Why telecom 'loyalty pricing' that charges old customers more is a consumer-literacy and regulation lesson

Telecom tiered pricing and consumer literacy in telecommunications market

Public discussion has intensified around a practice dubbed "killing the familiar" (杀熟) by China's three state-backed telecom operators — China Mobile, China Unicom, and China Telecom. The pattern: long-term subscribers on older plans pay significantly more for data and voice than new customers who sign up for aggressively discounted promotional plans. Despite widespread complaints, the operators have issued no substantive response.
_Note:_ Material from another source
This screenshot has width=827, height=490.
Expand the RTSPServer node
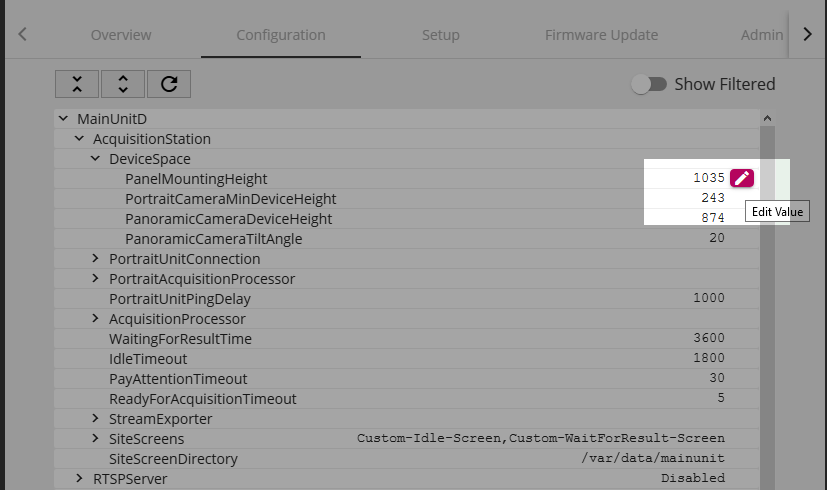click(x=79, y=478)
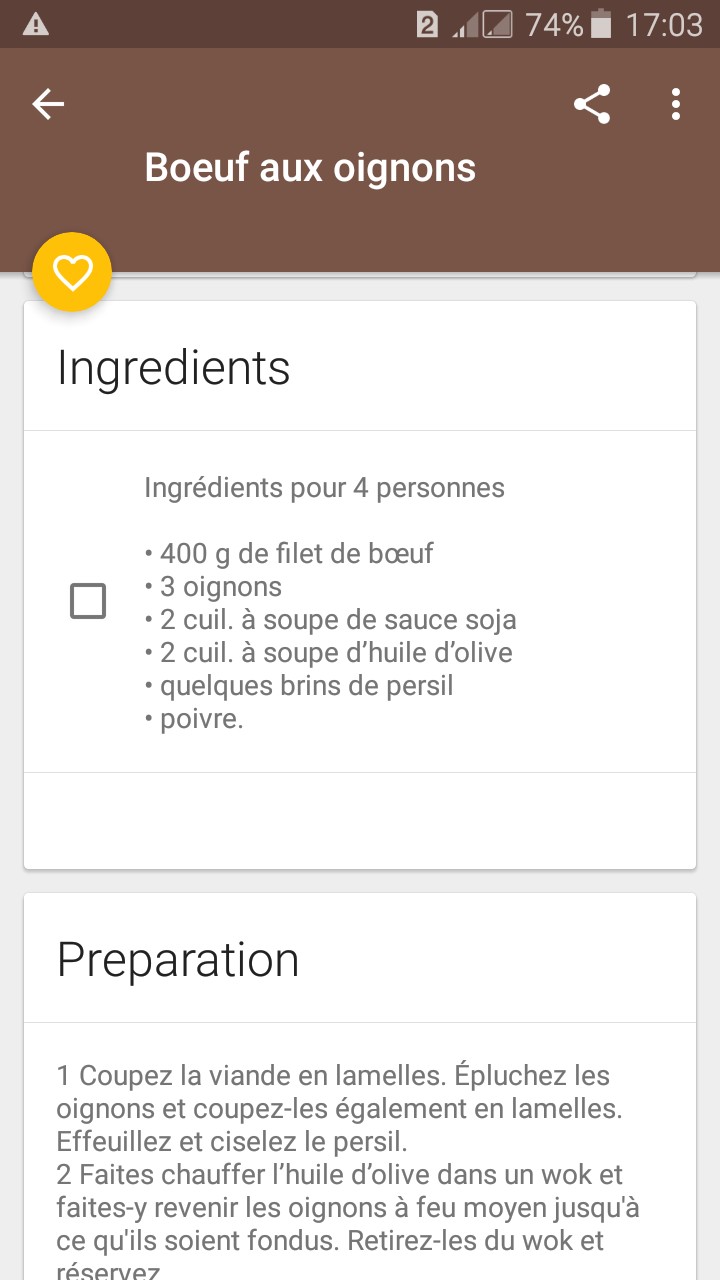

Knowledge point: the economics of 'loyalty penalty'

What consumers experience as unfairness is, from the operators' perspective, a standard price-discrimination strategy. Telecom services have high fixed costs (network infrastructure, spectrum licenses) and low marginal costs (serving one more subscriber costs almost nothing). This creates a strong incentive to segment the market: offer low prices to price-sensitive new customers while extracting higher margins from less price-sensitive existing subscribers who face switching costs — changing phone numbers, reconfiguring devices, or losing bundled services.
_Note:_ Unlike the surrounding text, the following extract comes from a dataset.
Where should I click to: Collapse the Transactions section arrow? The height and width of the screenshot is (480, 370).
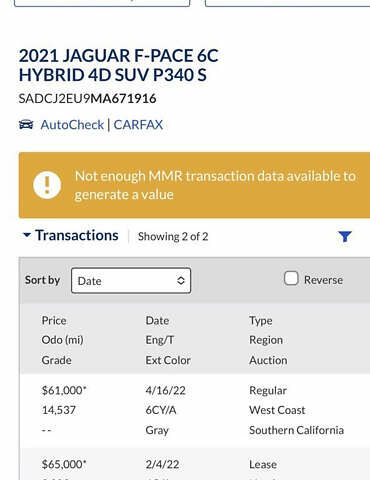27,235
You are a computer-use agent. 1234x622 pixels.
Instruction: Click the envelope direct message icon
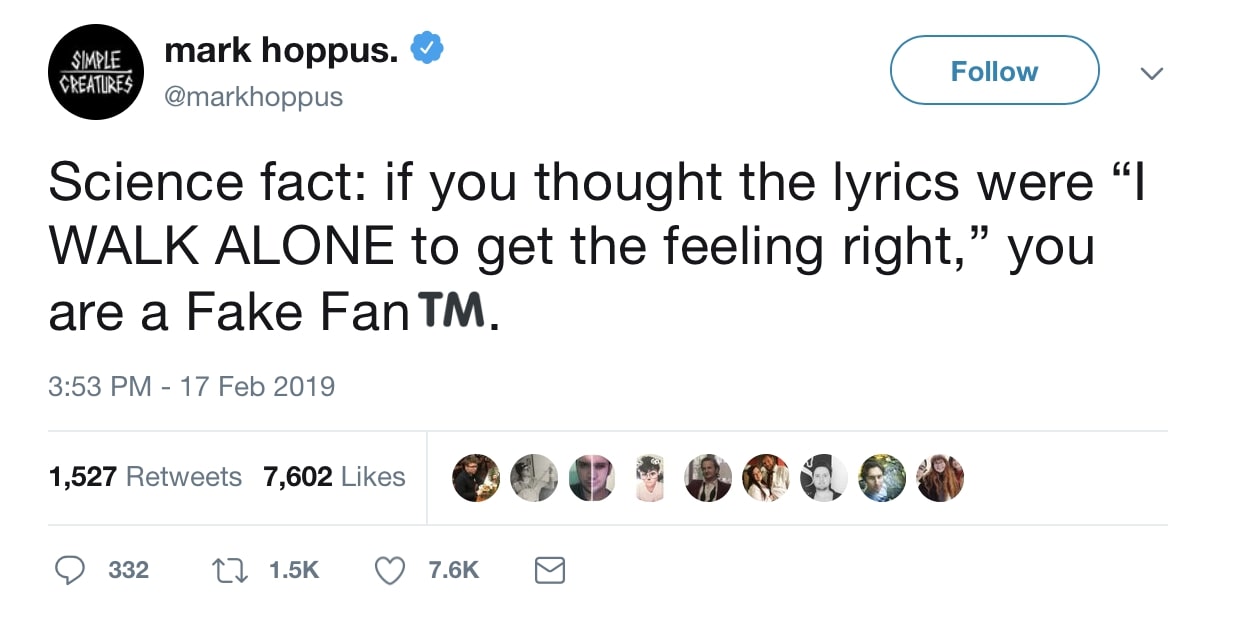[549, 570]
The "loyalty penalty" exists in many industries: insurance, banking, utilities. But it is especially visible in telecom because plans are publicly listed and easily compared.

Why regulation matters

Several countries have addressed this through regulation. The UK's Financial Conduct Authority banned loyalty penalties in insurance in 2022. The EU's electronic communications code requires operators to inform customers about better available tariffs. China's approach is still evolving — but consumer pressure may eventually force transparency rules or plan-portability requirements.

The knowledge lesson for consumers: checking your plan against current offers at least once a year is basic financial self-defense. The lesson for policymakers: in subscription markets with high switching costs, transparency alone may not be enough — portability mandates (making it easy to switch while keeping your number) can be more effective than price controls.